* EXERCISE PROMPT
Within the data below, determine how many lines contain "pyautogui" and supply only that figure.

* EXTRACTED DATA
——————

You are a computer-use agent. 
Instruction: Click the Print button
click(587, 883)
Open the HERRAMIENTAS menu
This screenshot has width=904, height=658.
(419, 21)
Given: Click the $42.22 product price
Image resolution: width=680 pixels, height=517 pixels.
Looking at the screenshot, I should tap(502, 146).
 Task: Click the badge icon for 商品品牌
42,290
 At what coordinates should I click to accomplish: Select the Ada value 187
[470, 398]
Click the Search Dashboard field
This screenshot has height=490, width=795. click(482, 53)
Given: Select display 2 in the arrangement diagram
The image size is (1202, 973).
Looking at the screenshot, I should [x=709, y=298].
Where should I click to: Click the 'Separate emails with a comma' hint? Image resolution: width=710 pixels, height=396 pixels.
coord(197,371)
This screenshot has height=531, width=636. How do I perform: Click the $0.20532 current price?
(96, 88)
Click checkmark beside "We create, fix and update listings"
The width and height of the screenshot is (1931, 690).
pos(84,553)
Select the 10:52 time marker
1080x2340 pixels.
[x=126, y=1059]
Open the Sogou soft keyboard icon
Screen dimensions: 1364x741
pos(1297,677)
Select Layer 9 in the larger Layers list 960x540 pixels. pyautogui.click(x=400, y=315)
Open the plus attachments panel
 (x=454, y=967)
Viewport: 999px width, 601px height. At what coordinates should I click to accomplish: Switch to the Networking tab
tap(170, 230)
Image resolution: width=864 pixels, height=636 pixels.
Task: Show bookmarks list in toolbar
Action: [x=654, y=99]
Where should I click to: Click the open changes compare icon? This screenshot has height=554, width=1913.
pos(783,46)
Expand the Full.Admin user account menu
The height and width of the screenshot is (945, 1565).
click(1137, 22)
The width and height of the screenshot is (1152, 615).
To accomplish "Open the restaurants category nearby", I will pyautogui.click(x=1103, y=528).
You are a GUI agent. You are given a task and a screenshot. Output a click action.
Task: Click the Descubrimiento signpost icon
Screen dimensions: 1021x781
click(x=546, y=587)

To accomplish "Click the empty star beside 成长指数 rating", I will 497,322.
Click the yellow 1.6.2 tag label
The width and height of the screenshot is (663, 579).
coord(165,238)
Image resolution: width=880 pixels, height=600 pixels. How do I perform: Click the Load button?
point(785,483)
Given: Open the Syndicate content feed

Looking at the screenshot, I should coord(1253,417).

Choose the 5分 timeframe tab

——————

* EXPECTED OUTPUT
2